Quote the listing word for word, beginning at the line that contains "действие, которое нужно" and stopping after the line that contains "Get the Psychology", both included.

START

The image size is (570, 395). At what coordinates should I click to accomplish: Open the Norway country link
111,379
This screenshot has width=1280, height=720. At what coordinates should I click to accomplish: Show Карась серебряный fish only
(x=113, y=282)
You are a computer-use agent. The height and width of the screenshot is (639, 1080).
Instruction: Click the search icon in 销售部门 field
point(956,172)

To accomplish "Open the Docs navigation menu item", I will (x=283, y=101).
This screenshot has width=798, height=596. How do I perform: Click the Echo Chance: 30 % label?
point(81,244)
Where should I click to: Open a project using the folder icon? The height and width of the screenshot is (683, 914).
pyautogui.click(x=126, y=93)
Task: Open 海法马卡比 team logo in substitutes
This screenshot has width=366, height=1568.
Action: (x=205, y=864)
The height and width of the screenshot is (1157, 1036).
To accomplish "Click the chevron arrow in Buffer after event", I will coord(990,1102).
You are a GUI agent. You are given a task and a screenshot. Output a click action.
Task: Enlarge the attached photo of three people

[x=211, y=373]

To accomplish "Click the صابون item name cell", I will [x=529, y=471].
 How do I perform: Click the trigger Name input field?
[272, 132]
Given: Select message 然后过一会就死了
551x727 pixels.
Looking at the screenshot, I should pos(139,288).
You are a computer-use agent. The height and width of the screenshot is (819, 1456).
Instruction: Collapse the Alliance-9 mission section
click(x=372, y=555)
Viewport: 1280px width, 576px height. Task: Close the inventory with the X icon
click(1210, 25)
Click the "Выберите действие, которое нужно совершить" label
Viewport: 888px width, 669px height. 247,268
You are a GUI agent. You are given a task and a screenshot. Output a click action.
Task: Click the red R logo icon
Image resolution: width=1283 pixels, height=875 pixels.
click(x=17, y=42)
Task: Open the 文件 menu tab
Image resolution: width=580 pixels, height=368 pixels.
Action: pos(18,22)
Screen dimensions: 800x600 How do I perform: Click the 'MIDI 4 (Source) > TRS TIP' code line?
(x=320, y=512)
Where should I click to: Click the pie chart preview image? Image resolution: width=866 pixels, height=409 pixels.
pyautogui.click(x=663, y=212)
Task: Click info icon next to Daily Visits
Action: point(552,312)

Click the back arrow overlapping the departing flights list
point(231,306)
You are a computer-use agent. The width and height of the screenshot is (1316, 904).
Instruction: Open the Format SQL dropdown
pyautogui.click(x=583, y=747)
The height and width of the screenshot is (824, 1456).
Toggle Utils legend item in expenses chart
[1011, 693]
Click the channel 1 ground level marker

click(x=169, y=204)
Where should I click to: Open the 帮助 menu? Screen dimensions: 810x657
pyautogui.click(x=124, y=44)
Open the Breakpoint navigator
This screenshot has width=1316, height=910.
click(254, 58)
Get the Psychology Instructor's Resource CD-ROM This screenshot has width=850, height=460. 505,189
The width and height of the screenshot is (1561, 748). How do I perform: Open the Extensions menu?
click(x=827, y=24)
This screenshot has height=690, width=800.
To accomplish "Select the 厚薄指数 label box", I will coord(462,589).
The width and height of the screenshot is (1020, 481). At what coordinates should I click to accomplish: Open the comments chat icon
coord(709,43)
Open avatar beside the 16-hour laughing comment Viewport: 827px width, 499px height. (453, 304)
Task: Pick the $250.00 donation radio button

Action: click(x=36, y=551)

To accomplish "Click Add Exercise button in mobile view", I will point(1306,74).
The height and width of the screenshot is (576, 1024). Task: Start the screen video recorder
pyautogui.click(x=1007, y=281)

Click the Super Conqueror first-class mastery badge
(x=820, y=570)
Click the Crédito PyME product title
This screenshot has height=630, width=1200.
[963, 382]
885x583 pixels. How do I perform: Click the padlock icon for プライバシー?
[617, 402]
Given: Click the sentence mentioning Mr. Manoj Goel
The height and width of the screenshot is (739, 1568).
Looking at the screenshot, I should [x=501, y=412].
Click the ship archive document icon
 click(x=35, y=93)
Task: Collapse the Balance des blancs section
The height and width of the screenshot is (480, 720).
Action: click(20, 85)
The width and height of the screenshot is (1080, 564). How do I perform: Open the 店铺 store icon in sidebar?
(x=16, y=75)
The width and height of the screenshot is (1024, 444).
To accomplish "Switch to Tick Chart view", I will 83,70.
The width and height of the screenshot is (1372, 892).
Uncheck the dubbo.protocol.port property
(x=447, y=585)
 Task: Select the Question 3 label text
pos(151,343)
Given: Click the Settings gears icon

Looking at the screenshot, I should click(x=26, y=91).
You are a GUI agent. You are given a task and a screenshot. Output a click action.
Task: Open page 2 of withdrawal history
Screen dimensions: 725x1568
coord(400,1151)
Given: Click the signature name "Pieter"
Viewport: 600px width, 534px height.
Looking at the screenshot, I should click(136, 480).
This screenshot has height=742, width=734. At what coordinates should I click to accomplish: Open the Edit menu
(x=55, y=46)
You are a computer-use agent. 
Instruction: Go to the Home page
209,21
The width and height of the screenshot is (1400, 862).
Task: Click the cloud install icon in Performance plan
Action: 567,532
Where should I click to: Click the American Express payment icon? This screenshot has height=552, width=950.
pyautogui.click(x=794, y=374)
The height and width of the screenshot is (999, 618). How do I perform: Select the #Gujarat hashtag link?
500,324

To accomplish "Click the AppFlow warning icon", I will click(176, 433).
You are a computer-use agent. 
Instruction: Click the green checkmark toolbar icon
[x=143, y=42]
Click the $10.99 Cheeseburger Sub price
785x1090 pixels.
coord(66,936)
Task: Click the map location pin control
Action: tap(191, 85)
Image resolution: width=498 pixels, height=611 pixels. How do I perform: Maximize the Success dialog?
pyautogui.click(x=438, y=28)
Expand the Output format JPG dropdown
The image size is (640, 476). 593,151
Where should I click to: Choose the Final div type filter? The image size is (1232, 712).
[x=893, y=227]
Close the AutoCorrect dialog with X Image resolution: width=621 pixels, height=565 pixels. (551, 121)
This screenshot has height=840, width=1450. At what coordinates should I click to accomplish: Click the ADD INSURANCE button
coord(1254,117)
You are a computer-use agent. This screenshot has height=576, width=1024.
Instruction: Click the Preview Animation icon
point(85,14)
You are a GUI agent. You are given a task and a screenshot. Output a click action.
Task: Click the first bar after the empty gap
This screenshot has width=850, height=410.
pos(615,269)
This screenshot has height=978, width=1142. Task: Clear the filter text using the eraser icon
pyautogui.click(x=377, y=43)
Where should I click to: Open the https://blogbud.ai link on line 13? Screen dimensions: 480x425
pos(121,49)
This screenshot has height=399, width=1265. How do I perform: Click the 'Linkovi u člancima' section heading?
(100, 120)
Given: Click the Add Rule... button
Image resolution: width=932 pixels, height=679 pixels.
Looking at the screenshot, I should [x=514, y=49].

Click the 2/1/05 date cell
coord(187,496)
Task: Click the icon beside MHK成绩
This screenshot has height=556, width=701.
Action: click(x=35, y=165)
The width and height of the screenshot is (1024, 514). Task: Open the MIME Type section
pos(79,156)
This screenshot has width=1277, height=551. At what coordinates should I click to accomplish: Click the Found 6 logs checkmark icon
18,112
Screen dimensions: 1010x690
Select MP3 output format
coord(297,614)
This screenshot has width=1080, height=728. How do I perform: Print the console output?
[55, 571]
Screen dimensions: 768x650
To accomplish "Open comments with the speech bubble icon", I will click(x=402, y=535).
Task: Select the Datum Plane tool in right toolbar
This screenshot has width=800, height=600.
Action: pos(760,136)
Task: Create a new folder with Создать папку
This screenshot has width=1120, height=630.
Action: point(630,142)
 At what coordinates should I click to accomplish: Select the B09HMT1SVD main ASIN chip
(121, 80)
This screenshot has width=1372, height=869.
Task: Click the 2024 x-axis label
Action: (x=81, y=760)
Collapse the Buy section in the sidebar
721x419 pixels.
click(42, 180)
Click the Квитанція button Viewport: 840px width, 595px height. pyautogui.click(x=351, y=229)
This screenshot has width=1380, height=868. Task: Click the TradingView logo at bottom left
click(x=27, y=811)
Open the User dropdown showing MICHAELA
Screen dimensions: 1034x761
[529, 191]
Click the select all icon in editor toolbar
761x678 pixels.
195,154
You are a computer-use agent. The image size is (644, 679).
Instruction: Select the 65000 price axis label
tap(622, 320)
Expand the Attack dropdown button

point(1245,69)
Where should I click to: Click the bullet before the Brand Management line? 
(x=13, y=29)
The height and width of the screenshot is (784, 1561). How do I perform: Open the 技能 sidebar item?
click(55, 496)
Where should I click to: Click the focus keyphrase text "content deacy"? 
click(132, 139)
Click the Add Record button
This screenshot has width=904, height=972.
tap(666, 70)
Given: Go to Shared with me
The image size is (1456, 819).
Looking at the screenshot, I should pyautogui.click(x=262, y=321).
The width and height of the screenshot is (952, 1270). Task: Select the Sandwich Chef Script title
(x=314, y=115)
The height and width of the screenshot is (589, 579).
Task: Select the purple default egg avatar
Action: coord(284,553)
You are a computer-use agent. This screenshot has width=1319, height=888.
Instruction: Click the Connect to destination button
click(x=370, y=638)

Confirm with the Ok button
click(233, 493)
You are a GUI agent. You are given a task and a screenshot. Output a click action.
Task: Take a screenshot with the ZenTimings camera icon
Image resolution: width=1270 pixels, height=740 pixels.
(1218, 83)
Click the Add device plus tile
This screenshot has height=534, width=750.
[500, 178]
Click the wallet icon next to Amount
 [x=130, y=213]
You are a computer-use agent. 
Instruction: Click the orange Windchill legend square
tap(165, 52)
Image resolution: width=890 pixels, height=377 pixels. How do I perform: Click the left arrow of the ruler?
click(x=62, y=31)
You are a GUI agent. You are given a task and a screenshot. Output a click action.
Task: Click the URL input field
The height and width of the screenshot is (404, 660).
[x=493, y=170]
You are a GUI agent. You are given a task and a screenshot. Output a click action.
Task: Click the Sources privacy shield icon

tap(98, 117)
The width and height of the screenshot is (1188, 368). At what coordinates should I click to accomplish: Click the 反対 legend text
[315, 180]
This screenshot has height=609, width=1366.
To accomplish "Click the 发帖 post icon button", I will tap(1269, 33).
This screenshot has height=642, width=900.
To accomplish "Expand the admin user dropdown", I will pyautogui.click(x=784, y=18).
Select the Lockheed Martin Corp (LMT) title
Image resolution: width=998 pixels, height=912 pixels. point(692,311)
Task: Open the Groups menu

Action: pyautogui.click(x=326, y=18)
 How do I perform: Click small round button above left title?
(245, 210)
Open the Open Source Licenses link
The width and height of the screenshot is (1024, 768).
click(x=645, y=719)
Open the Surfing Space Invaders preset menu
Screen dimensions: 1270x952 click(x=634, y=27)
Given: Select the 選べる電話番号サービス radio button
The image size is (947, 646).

END

WORKED ANSWER:
Click the "Выберите действие, которое нужно совершить" label
Viewport: 888px width, 669px height. 247,268
You are a GUI agent. You are given a task and a screenshot. Output a click action.
Task: Click the red R logo icon
Image resolution: width=1283 pixels, height=875 pixels.
click(x=17, y=42)
Task: Open the 文件 menu tab
Image resolution: width=580 pixels, height=368 pixels.
Action: pos(18,22)
Screen dimensions: 800x600 How do I perform: Click the 'MIDI 4 (Source) > TRS TIP' code line?
(x=320, y=512)
Where should I click to: Click the pie chart preview image? Image resolution: width=866 pixels, height=409 pixels.
pyautogui.click(x=663, y=212)
Task: Click info icon next to Daily Visits
Action: point(552,312)

Click the back arrow overlapping the departing flights list
point(231,306)
You are a computer-use agent. The width and height of the screenshot is (1316, 904).
Instruction: Open the Format SQL dropdown
pyautogui.click(x=583, y=747)
The height and width of the screenshot is (824, 1456).
Toggle Utils legend item in expenses chart
[1011, 693]
Click the channel 1 ground level marker

click(x=169, y=204)
Where should I click to: Open the 帮助 menu? Screen dimensions: 810x657
pyautogui.click(x=124, y=44)
Open the Breakpoint navigator
This screenshot has width=1316, height=910.
click(254, 58)
Get the Psychology Instructor's Resource CD-ROM This screenshot has width=850, height=460. 505,189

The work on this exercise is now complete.